These social coupon sites promise high customer demand in return for a deep discount and a share of the deal. In August, Gap offered a nationwide deal of $50 worth of apparel for $25 through Groupon.  Some brands and businesses are offering social coupons directly, including ConAgra, Jack in the Box, and Walmart. However, the biggest participants have been small and mid-size businesses.

But tread carefully before you join the social coupon bandwagon. Running such deeply discounted deals can create a short term volume spike that backfires in the long run. There are plenty of cautionary tales from brands and businesses that didn’t do the math and regretted it.

I spoke to a start-up fashion brand owner recently who said that he’s received dozens of sales pitches over the last few months from Groupon and other social coupon sites. None of them made sense for his type of brand.  He sells a premium line of clothing with multiple sizes. He worried such a deep discount would not only devalue his brand but would create  a huge inventory challenge, causing him to either build up too much or not be able to supply the demand (how to anticipate whether more coupons would come from customers with 34″ waists or 38″ waists?).  But his biggest concern was that a social coupon campaign wouldn’t lead to customers who were profitable in the long run.

**CHALLENGES:**
[1] Answer these from the social coupon text:
(a) What deal did Gap offer through Groupon in August?
(b) What kind of clothing does the start-up fashion brand owner sell?
(c) What was the owner's biggest concern about a social coupon campaign?
[2] Repeat word for word everything in the social coupon text from "These social coupon" down to "and mid-size businesses.".

**GIVEN MATERIAL:**
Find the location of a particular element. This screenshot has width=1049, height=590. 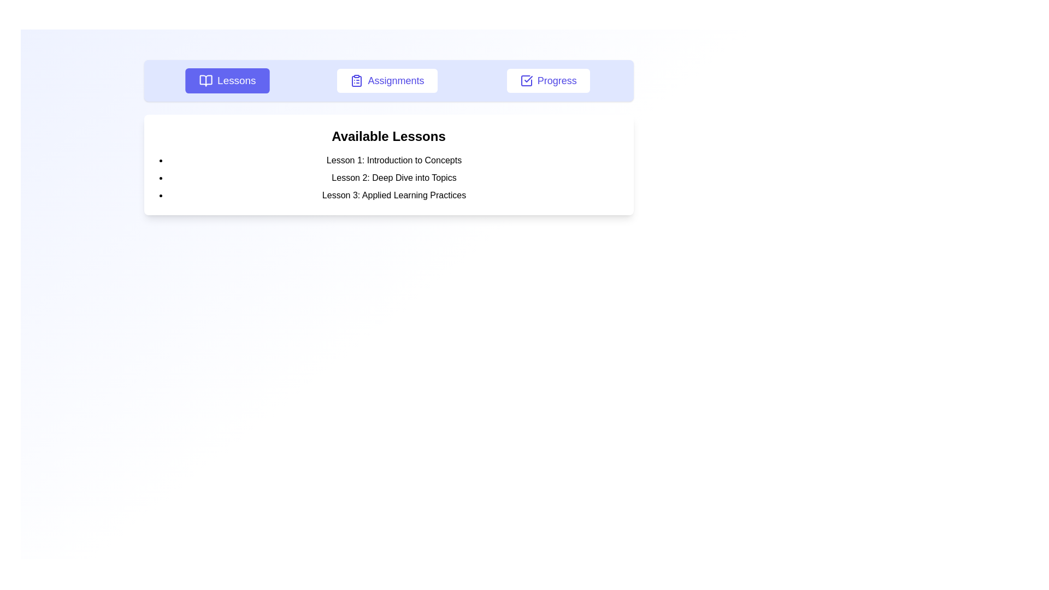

**ANSWERS TO THE PROBLEMS:**
[1]
(a) A nationwide deal of $50 worth of apparel for $25.
(b) A premium line of clothing with multiple sizes.
(c) That a social coupon campaign wouldn't lead to customers who were profitable in the long run.

[2]
These social coupon sites promise high customer demand in return for a deep discount and a share of the deal. In August, Gap offered a nationwide deal of $50 worth of apparel for $25 through Groupon.  Some brands and businesses are offering social coupons directly, including ConAgra, Jack in the Box, and Walmart. However, the biggest participants have been small and mid-size businesses.